[REQUIREMENT]
Identify and pull out each line of the entries in which "computer" occurs.

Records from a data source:
● ● ● ● ●

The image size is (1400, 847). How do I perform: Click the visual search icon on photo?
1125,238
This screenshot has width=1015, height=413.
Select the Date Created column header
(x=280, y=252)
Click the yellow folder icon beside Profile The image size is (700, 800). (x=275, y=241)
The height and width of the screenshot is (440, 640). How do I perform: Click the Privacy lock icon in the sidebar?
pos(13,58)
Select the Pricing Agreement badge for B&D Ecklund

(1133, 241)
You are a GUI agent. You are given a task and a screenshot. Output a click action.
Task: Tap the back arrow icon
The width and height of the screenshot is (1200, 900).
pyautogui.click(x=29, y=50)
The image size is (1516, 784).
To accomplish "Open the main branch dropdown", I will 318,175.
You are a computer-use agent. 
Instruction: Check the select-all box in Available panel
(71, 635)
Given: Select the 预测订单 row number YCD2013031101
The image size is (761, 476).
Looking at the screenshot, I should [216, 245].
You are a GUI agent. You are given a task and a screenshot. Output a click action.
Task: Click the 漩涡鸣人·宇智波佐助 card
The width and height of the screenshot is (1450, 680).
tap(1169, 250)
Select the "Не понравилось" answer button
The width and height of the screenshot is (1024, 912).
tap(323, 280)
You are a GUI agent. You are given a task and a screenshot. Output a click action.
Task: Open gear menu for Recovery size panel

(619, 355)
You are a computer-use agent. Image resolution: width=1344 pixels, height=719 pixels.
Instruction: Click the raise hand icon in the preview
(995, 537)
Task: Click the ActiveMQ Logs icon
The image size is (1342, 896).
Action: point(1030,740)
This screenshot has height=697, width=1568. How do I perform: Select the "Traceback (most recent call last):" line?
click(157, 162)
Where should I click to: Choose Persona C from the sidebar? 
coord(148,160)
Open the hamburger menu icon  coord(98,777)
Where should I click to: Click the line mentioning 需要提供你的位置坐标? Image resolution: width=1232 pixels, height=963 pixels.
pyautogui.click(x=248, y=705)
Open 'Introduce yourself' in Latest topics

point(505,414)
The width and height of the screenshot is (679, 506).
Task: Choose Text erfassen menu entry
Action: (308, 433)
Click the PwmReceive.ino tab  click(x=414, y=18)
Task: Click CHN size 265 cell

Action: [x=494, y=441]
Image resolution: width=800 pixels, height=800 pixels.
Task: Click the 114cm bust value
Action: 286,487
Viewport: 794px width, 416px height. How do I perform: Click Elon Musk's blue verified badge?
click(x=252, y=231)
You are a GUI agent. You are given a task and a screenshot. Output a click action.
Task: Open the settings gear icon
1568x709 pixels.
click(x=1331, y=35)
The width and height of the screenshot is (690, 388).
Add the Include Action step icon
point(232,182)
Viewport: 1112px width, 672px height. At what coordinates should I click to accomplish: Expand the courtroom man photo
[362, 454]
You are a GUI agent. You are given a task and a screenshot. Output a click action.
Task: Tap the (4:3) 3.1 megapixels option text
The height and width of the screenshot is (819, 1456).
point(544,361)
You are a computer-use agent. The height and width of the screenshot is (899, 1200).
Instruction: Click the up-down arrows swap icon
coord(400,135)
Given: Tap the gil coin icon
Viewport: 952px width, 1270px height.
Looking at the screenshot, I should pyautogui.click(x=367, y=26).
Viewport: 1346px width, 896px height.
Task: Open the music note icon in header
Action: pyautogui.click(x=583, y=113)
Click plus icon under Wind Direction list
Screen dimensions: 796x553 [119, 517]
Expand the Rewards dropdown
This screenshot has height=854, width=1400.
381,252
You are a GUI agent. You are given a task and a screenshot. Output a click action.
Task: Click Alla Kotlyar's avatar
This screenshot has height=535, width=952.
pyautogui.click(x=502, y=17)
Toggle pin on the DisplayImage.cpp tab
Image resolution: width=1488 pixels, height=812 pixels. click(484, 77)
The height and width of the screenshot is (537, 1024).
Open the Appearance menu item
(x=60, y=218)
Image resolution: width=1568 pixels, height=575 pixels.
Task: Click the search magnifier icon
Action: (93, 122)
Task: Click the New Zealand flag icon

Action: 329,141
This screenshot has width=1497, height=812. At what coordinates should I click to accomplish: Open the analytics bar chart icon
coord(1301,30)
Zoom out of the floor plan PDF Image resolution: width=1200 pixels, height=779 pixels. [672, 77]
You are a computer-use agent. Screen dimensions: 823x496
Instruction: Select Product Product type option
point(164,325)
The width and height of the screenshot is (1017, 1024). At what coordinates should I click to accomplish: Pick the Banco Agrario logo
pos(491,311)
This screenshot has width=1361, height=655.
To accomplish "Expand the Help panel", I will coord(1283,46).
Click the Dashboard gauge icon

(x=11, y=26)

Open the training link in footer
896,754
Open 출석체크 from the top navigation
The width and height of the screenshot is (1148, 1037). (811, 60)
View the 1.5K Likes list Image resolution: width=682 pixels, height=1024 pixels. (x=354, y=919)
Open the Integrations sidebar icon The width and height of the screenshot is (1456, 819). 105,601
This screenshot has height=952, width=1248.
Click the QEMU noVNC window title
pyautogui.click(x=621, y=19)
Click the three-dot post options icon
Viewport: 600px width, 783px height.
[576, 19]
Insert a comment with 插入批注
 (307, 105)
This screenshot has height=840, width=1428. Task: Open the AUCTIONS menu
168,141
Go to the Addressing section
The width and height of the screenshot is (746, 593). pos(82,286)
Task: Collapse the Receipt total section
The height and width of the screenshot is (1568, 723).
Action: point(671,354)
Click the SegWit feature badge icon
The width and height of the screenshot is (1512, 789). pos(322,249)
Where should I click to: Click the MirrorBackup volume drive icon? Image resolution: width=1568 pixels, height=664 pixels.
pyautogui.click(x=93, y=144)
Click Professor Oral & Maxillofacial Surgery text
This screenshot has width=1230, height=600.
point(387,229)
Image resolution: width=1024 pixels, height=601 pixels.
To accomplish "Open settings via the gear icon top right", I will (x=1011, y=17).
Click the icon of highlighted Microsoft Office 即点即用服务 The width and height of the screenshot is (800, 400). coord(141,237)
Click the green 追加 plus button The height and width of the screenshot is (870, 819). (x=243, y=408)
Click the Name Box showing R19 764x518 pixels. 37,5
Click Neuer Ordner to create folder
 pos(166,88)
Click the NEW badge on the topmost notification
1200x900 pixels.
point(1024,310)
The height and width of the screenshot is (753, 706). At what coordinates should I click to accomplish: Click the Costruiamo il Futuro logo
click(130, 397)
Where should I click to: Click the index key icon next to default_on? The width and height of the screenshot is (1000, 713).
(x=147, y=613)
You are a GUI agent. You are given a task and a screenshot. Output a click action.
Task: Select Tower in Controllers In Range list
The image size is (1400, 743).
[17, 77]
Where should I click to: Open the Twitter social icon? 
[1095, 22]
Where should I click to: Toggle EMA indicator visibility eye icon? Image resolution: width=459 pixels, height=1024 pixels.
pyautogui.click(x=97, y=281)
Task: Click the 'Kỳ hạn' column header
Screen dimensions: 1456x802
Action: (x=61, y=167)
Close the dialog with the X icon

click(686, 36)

● ● ● ● ●

[EXPECTED OUTPUT]
You are a computer-use agent. 
You are a computer-use agent. Image resolution: width=1344 pixels, height=719 pixels.
You are a computer-use agent. The height and width of the screenshot is (899, 1200).
You are a computer-use agent. Screen dimensions: 823x496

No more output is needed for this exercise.